[start DATA TO USE]
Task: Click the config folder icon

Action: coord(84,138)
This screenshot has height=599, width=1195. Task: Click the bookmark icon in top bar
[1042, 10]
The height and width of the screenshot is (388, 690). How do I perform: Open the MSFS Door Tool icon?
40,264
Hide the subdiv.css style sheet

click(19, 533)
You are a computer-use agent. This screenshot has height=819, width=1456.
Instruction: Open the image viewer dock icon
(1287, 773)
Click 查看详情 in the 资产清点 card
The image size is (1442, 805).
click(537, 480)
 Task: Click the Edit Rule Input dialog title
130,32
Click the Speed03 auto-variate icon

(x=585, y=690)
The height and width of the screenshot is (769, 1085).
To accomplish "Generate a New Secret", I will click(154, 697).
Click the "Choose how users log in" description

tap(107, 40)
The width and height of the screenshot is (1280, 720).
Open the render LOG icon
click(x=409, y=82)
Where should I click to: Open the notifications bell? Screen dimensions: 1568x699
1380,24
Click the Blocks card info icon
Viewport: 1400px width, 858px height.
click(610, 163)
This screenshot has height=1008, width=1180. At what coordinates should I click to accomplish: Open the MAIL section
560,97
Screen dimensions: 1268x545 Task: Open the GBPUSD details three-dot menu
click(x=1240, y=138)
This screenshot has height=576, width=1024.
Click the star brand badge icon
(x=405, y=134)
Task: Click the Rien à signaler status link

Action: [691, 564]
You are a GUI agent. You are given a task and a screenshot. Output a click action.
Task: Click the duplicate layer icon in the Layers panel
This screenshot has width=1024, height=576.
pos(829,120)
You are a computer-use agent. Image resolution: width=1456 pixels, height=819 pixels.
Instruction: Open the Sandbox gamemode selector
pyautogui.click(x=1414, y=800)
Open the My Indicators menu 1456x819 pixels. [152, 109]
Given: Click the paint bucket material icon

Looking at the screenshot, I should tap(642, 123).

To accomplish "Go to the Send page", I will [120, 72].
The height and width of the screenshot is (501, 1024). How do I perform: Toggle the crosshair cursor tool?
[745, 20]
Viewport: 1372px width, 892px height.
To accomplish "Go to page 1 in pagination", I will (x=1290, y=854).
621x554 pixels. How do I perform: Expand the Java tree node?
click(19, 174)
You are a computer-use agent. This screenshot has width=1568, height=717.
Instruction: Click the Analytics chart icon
[end DATA TO USE]
# EXERCISE INSTRUCTIONS
Repeat the rows above, starting with the line that contains "has height=819, width=1456." and ending with the line that contains "click(610, 163)", including both of those lines.

# ANSWER TO THIS EXERCISE
You are a computer-use agent. This screenshot has height=819, width=1456.
Instruction: Open the image viewer dock icon
(1287, 773)
Click 查看详情 in the 资产清点 card
The image size is (1442, 805).
click(537, 480)
 Task: Click the Edit Rule Input dialog title
130,32
Click the Speed03 auto-variate icon

(x=585, y=690)
The height and width of the screenshot is (769, 1085).
To accomplish "Generate a New Secret", I will click(154, 697).
Click the "Choose how users log in" description

tap(107, 40)
The width and height of the screenshot is (1280, 720).
Open the render LOG icon
click(x=409, y=82)
Where should I click to: Open the notifications bell? Screen dimensions: 1568x699
1380,24
Click the Blocks card info icon
Viewport: 1400px width, 858px height.
click(610, 163)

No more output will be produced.